▸ **WRITTEN EXERCISE**:
Pull out every line of the rows below that contains the string "dimensions", matching case exactly.

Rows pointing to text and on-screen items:
__________________________________________________

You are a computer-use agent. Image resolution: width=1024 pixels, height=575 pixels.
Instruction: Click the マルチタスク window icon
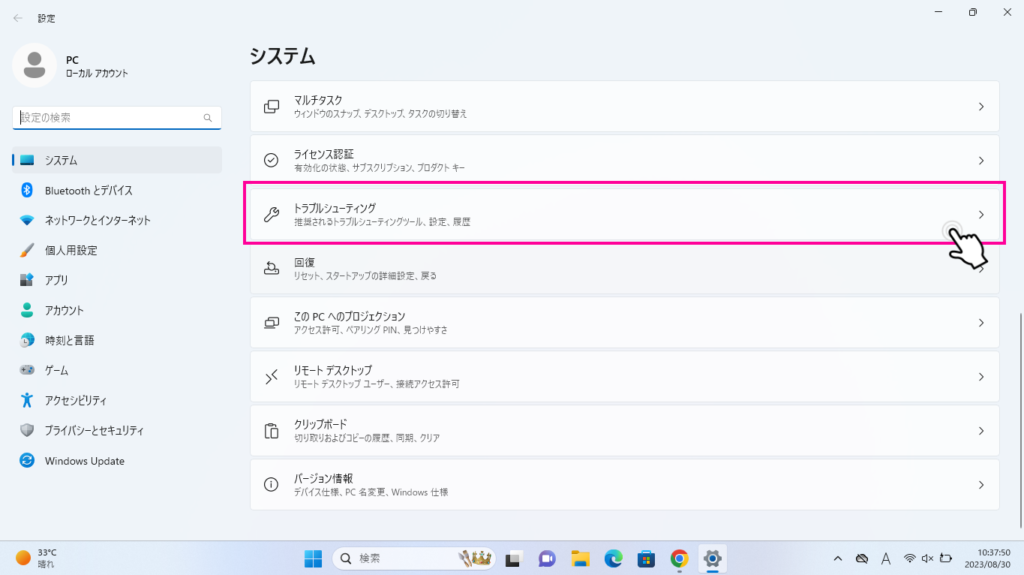click(x=271, y=106)
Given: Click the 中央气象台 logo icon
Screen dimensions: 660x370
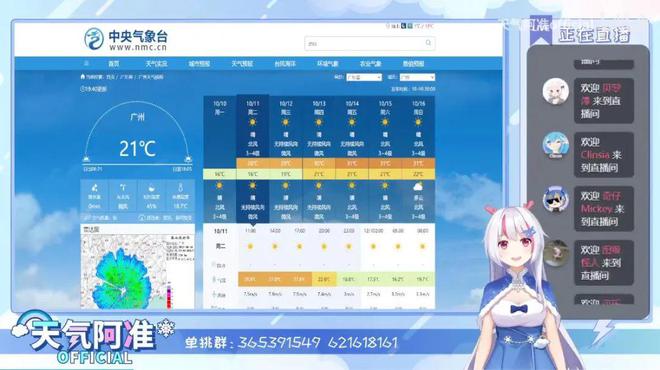Looking at the screenshot, I should (x=93, y=39).
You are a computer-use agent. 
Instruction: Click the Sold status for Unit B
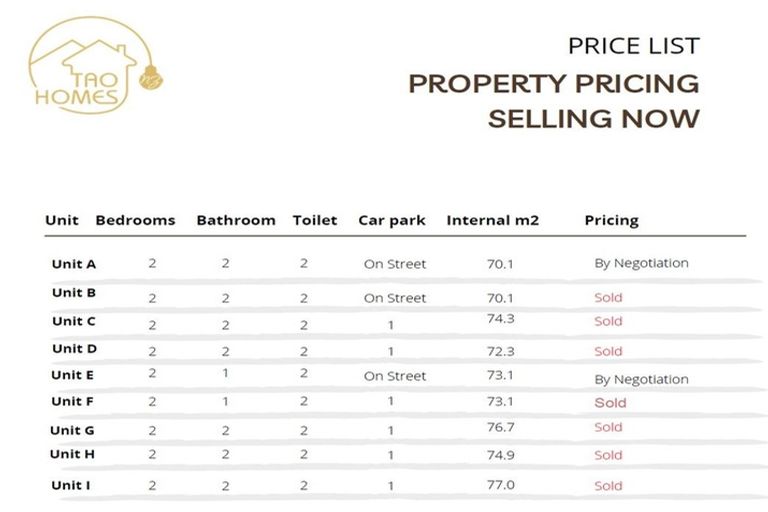coord(608,297)
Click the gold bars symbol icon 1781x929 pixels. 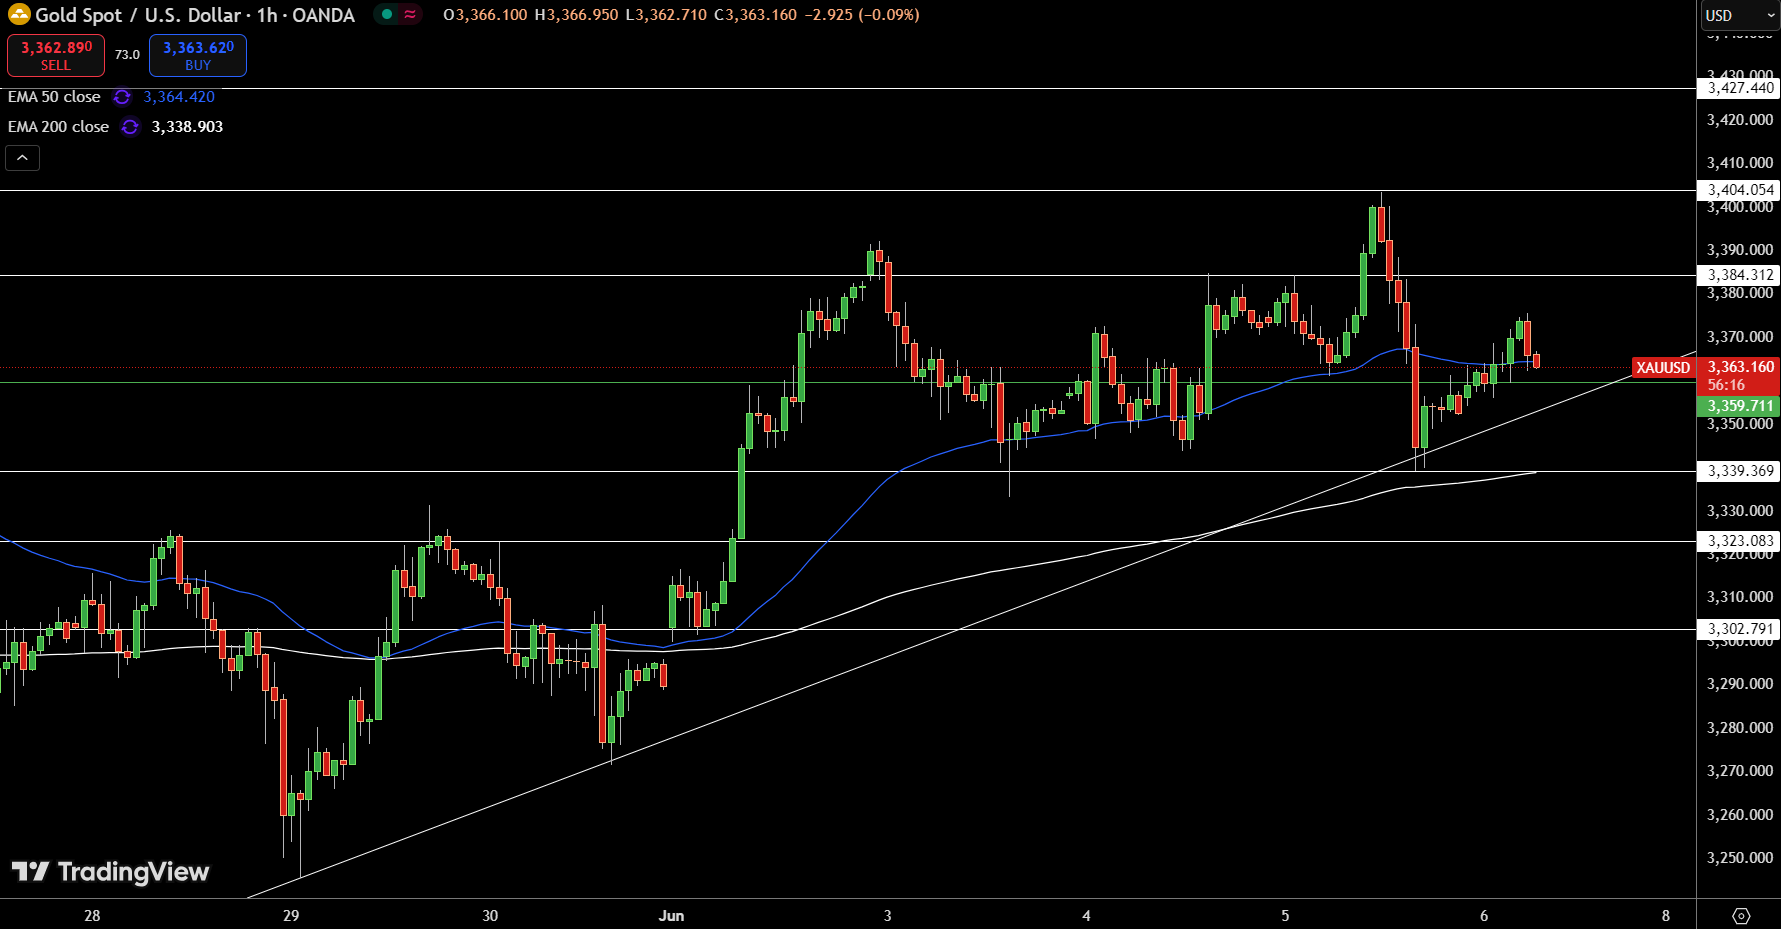click(19, 15)
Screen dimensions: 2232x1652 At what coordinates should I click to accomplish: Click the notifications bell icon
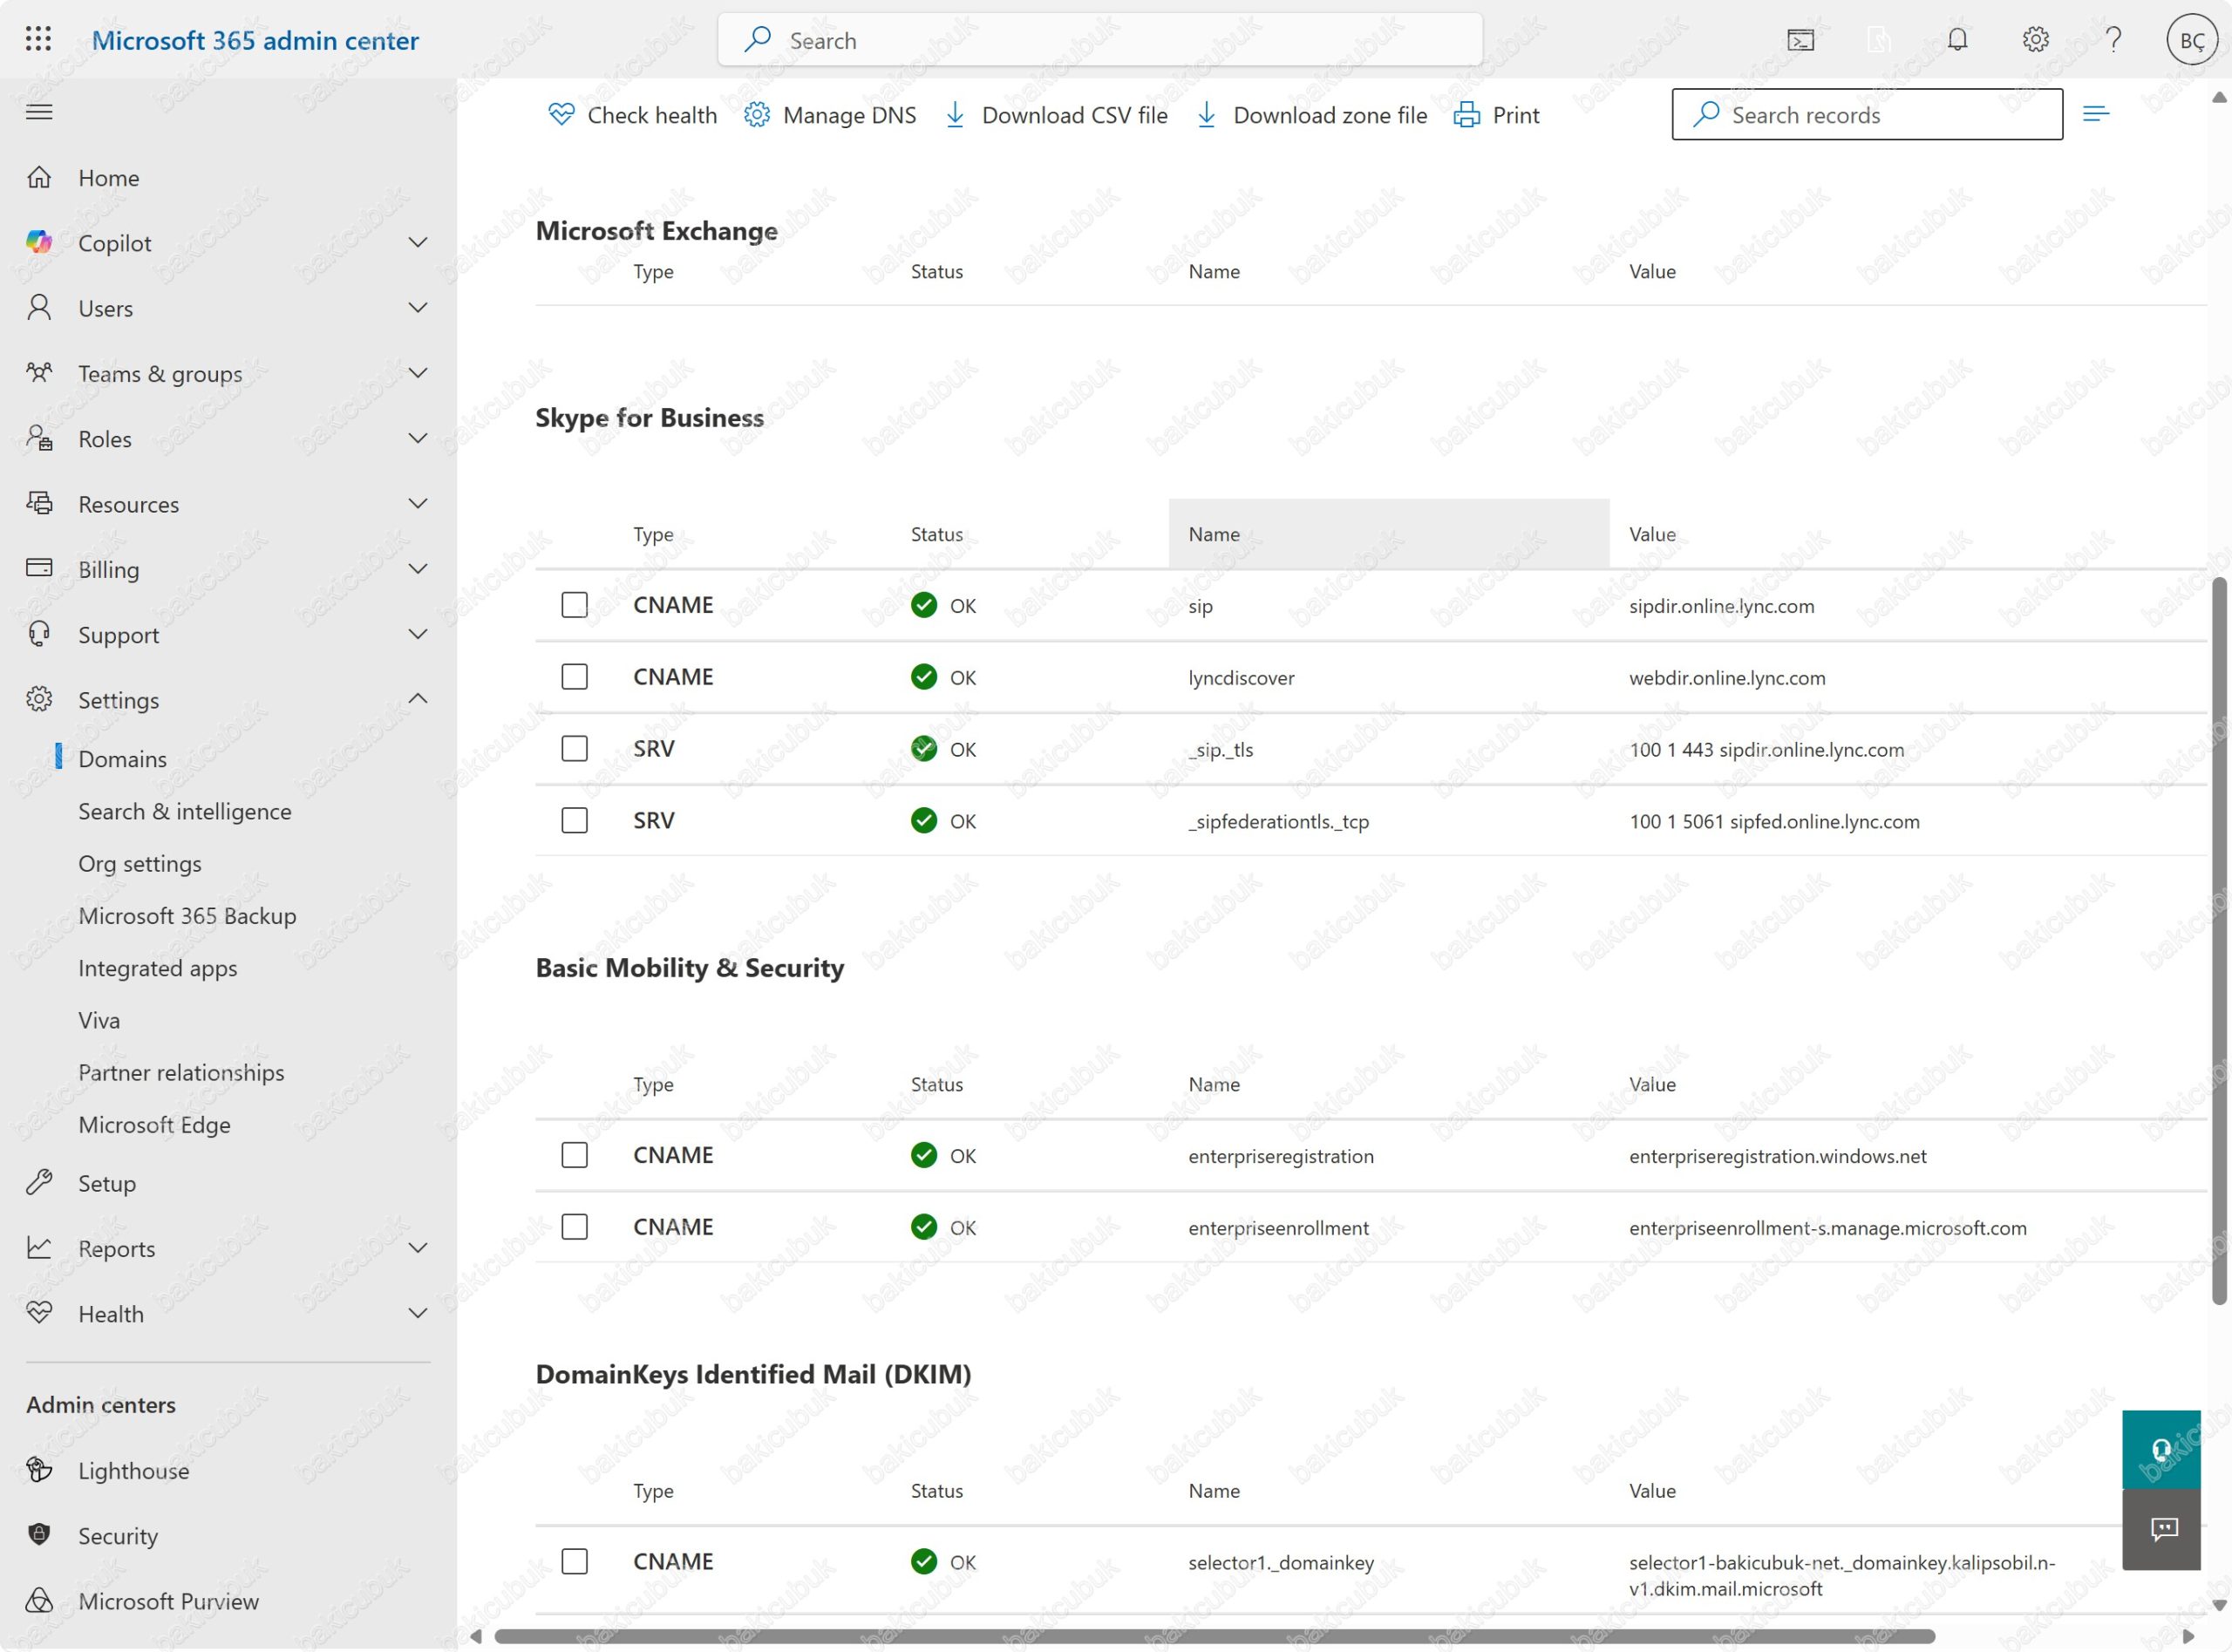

__________________________________________________

▸ **EXERCISE ANSWER**:
Screen dimensions: 660x370
Screen dimensions: 2232x1652 At what coordinates should I click to accomplish: Click the notifications bell icon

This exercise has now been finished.